We are interested in the mechanisms that direct development and degeneration of the central nervous system (CNS) of vertebrates. We are focussing our studies on the vertebrate retina, a relatively simple and well-characterized area of the CNS. We use genomics approaches to determine how the retina uses a large repetoire of genes to form this complex tissue of >60 neuronal cell types. To aid in these studies, we carry out lineage studies wherein we mark individual progenitor cells in vivo, and analyze the types of neurons produced. To study the function of regulatory genes, we have developed an electroporation method and a series of plasmids that promote the regulated expression of short hairpin RNAs, cDNA, or multiple genes and shRNA species. This method allows for relatively rapid assessment of gene function, including genetic epistasis. We also use this method to investigate the sequences that control the expression of regulatory genes, in order to place such genes into a regulatory network. To understand the connections among these neurons in retinal circuits, and more generally to discover the circuitry of CNS neurons, we have recently developed novel viral vectors which move transsynaptically in vivo.

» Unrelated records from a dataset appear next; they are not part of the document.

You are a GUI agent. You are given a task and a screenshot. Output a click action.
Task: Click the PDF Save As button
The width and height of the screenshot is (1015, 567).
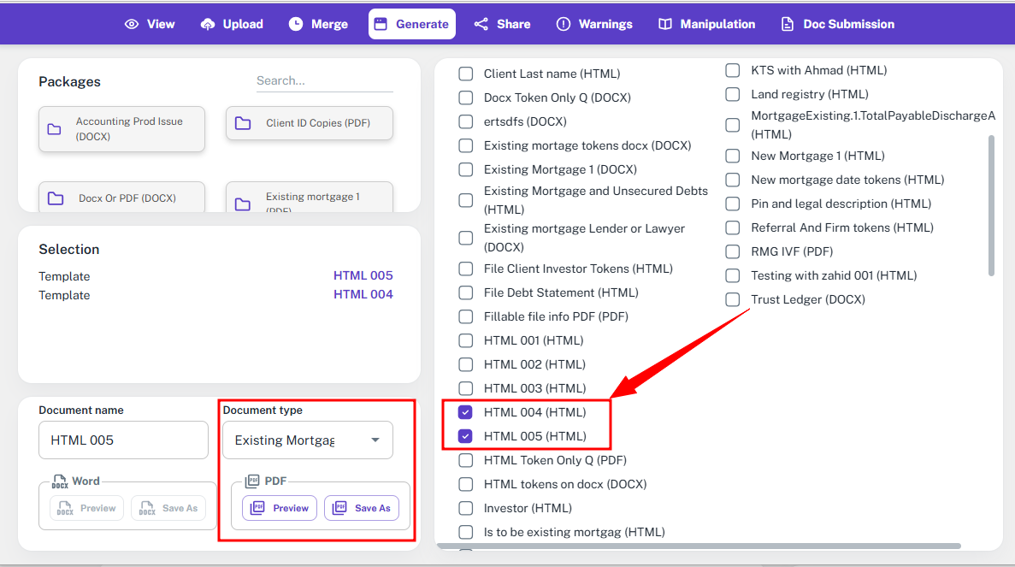362,508
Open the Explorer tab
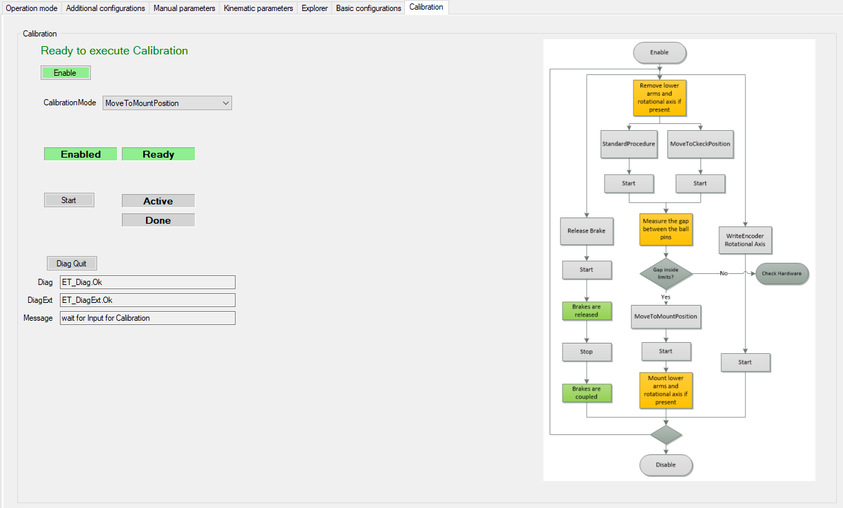Image resolution: width=843 pixels, height=508 pixels. click(315, 8)
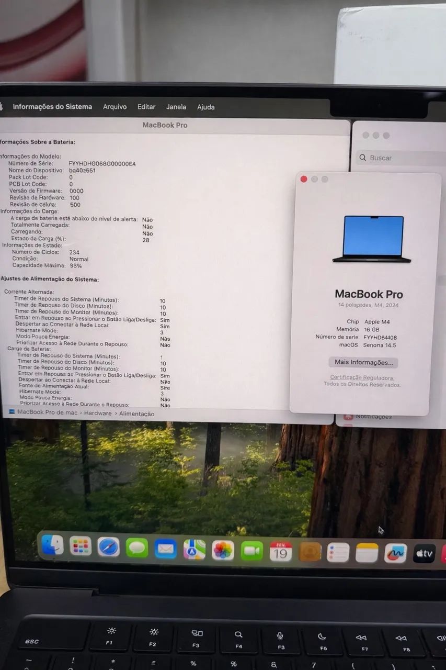This screenshot has height=670, width=446.
Task: Open the Mail app from the Dock
Action: (166, 552)
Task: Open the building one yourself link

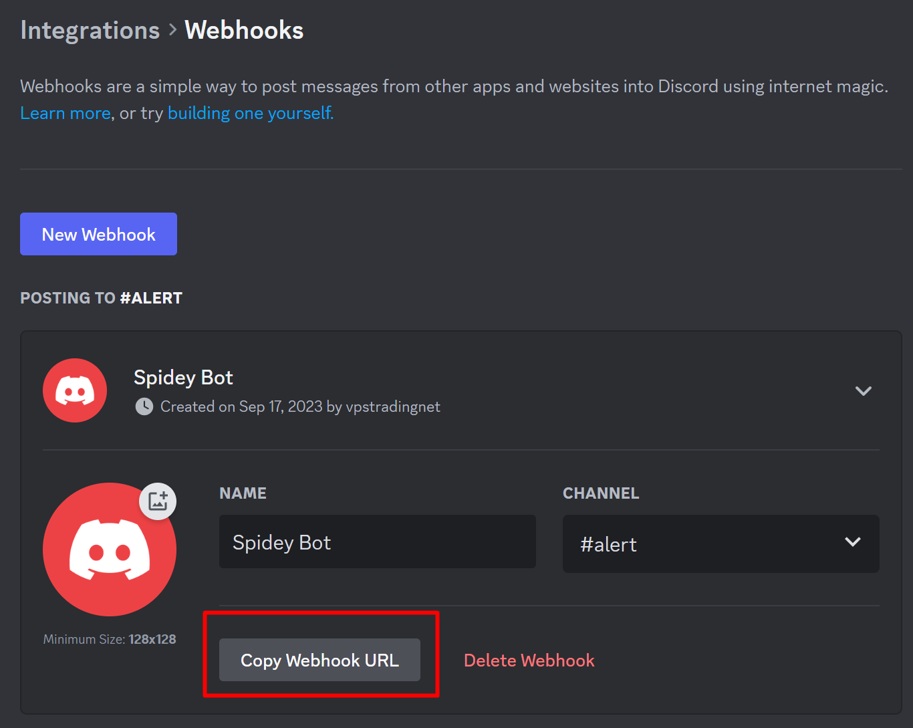Action: 251,113
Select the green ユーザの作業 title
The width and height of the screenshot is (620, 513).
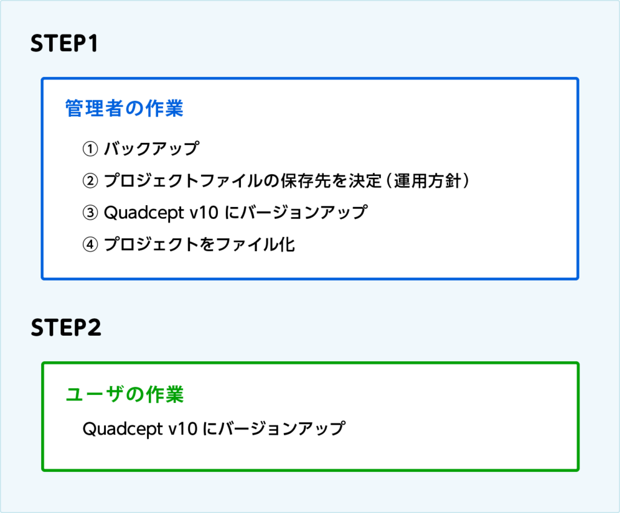pos(124,394)
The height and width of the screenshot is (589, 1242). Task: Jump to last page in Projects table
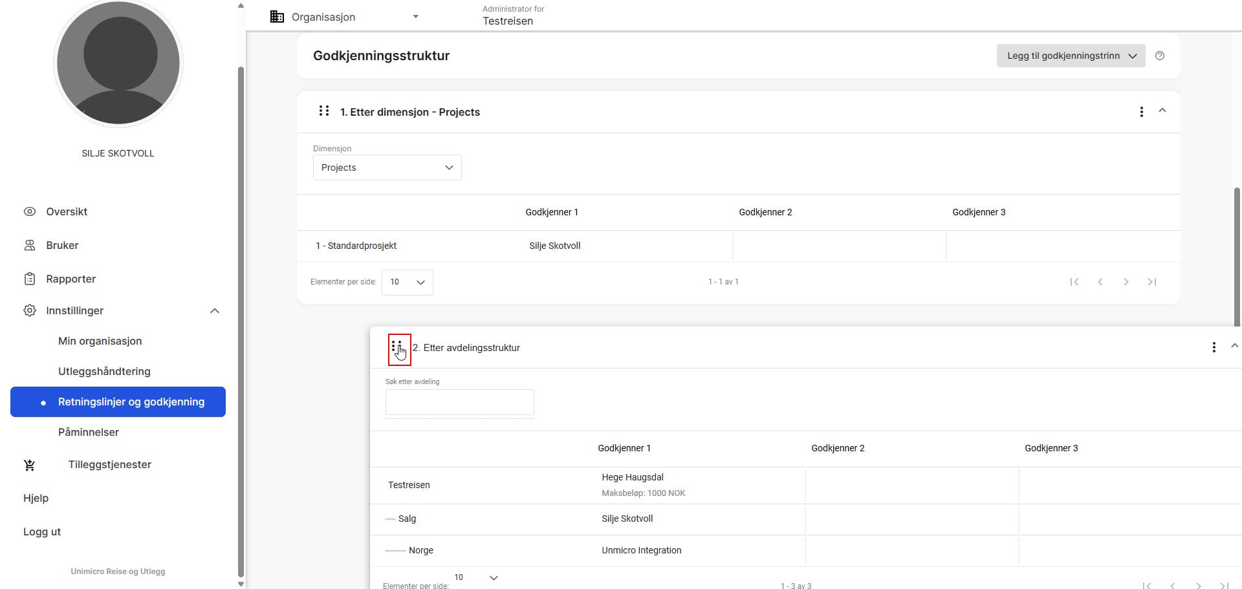(x=1152, y=282)
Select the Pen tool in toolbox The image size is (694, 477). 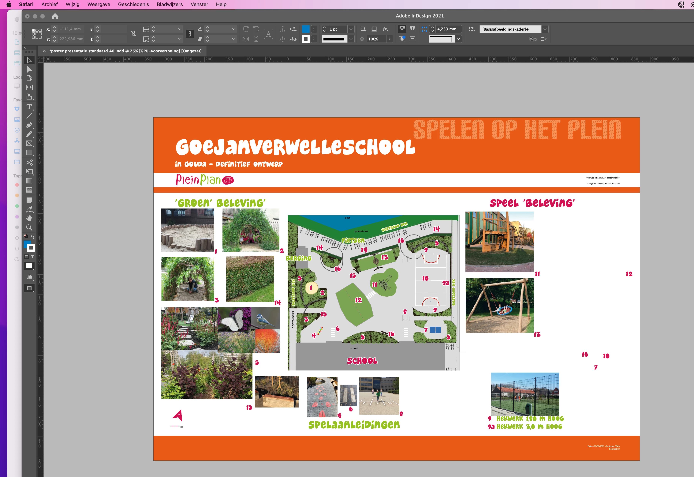tap(29, 125)
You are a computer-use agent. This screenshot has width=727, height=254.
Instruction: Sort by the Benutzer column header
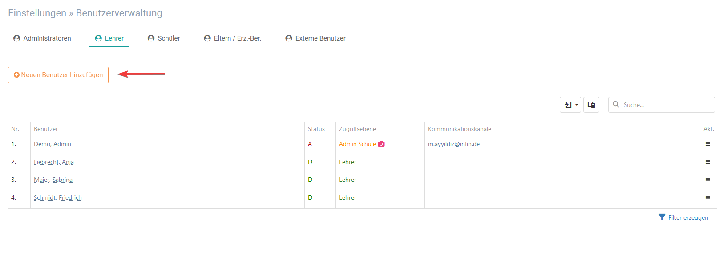(46, 129)
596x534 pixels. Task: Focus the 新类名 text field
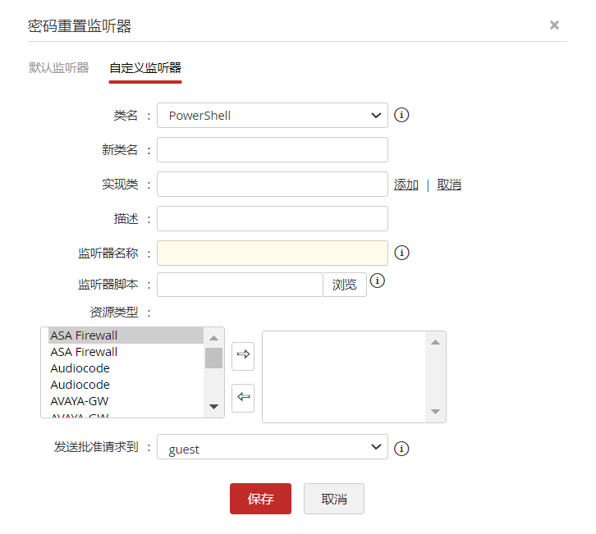(272, 150)
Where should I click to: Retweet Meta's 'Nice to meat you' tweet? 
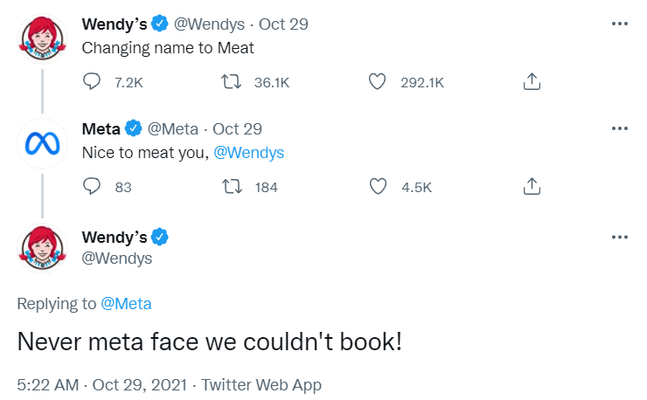coord(233,186)
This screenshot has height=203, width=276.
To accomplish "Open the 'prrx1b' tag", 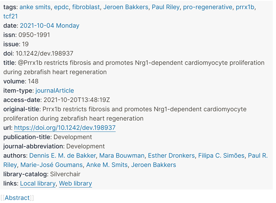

We are also interested in the mechanisms that lead to the death of photoreceptors in the many inherited forms of human blindness. Through examination of gene expression changes that accompany photoreceptor death in murine models of the human diseases, retinitis pigmentosa, we have discovered that the metabolism of cone photoreceptors appears to be stressed to the point that the cells undergo autophagy. We have found that we can slow down the death of these cells through administration of insulin, whereas the death is accelerated if animals are depleted for insulin. In addition, we have found that delivery of the histone deacetylase 4 gene can slow down the autonomous death of mutant rod photoreceptors via stabilization of the hypoxia inducible factor 1 alpha. We are now investigating whether gene therapy approaches that follow from these findings might extend vision in animal models, with the goal of developing a therapy for humans.

References:
Cherry TJ, Trimarchi JM, Stadler MB, Cepko CL. Development and diversification of retinal amacrine interneurons at single cell resolution Proc Natl Acad Sci U S A. 2009 Jun 9;106(23):9495-500.

Chen, B and Cepko, C. HDAC4 regulates neuronal survival in normal and diseased retinas. Science, 323(5911):256-259 (2009).

Punzo C., Kornacker K., Cepko C.L. Stimulation of the insulin/mTOR pathway delays cone death in a mouse model of Retinitis Pigmentosa. Nature Neuroscience, 12(1):44-52. (2009).

Beier, K., Saunders, A., Oldenburg, I.A., Miyamichi, K., Akhtar, N., Luo, L., Whelan, S., Sabatini, BL., and Cepko, CL. Anterograde or retrograde transsynaptic labeling of CNS neurons with vesicular stomatitis virus vectors, Proc Natl Acad Sci U S A. In Press. (2011).